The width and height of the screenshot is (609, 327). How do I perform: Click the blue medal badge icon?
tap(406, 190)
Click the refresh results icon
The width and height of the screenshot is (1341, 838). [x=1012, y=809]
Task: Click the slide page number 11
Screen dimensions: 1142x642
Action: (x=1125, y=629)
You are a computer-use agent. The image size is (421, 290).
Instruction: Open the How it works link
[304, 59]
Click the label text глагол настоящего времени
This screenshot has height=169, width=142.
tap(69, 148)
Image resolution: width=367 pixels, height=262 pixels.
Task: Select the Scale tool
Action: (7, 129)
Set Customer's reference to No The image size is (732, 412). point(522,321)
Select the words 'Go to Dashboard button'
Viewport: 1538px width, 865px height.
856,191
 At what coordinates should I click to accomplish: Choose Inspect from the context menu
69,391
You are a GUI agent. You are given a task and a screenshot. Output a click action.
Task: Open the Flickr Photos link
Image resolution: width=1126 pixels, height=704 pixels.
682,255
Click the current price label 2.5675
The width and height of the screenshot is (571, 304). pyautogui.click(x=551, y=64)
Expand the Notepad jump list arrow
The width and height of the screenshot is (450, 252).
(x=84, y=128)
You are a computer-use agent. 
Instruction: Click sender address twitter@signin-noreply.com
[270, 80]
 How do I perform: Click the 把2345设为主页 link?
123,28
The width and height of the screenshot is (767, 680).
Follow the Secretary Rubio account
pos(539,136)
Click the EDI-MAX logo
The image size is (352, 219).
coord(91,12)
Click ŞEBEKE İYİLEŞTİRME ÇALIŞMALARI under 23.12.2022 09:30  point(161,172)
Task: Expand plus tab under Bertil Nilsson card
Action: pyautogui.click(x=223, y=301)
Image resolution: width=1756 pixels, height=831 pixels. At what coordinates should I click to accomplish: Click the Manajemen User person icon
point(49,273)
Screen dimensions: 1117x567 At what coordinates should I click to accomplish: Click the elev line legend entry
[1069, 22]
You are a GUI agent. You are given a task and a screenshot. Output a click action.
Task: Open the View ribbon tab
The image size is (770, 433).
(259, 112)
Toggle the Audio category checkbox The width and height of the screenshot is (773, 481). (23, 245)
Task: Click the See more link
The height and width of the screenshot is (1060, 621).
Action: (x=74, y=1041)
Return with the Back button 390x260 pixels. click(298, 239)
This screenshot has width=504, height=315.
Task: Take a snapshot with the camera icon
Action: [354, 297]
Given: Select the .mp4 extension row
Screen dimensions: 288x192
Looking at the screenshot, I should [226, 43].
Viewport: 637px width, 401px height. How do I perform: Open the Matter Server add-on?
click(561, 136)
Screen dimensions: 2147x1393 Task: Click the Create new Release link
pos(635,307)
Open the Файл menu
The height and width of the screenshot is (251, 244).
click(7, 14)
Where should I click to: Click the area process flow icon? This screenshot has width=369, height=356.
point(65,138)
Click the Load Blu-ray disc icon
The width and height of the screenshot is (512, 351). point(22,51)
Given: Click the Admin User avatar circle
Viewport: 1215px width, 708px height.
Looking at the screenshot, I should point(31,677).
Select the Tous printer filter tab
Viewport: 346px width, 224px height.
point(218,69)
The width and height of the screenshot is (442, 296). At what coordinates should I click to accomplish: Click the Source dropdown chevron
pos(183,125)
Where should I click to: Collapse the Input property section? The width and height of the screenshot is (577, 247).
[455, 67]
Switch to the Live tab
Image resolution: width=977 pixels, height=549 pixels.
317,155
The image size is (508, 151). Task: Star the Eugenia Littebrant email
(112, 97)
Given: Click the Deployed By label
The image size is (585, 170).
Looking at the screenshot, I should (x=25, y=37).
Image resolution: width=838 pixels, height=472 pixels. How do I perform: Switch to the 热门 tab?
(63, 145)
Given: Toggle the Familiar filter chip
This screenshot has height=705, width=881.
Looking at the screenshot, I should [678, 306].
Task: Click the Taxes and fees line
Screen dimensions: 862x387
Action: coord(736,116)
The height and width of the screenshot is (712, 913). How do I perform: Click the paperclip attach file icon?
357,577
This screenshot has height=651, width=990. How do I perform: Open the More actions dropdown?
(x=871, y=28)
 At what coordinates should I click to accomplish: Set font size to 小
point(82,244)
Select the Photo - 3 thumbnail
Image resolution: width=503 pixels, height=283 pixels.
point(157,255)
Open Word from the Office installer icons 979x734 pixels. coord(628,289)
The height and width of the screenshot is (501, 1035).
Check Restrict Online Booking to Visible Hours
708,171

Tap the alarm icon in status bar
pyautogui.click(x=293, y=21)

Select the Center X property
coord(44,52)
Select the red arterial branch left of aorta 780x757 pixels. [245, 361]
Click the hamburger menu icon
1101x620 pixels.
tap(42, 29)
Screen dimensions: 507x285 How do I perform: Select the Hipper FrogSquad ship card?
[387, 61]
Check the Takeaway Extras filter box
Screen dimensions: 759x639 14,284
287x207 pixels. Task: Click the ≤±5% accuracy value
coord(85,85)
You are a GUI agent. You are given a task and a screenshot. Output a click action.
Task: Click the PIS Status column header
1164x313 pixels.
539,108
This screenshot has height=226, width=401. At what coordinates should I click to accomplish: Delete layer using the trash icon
=-=-=
Exercise goal
Convert the records into a JSON list of strings with one string per line, leaving out blank lines, starting with the line that contains "Click the EDI-MAX logo" and going through the line that contains "Action: pyautogui.click(x=223, y=301)".

The solution
[
  "Click the EDI-MAX logo",
  "The image size is (352, 219).",
  "coord(91,12)",
  "Click ŞEBEKE İYİLEŞTİRME ÇALIŞMALARI under 23.12.2022 09:30  point(161,172)",
  "Task: Expand plus tab under Bertil Nilsson card",
  "Action: pyautogui.click(x=223, y=301)"
]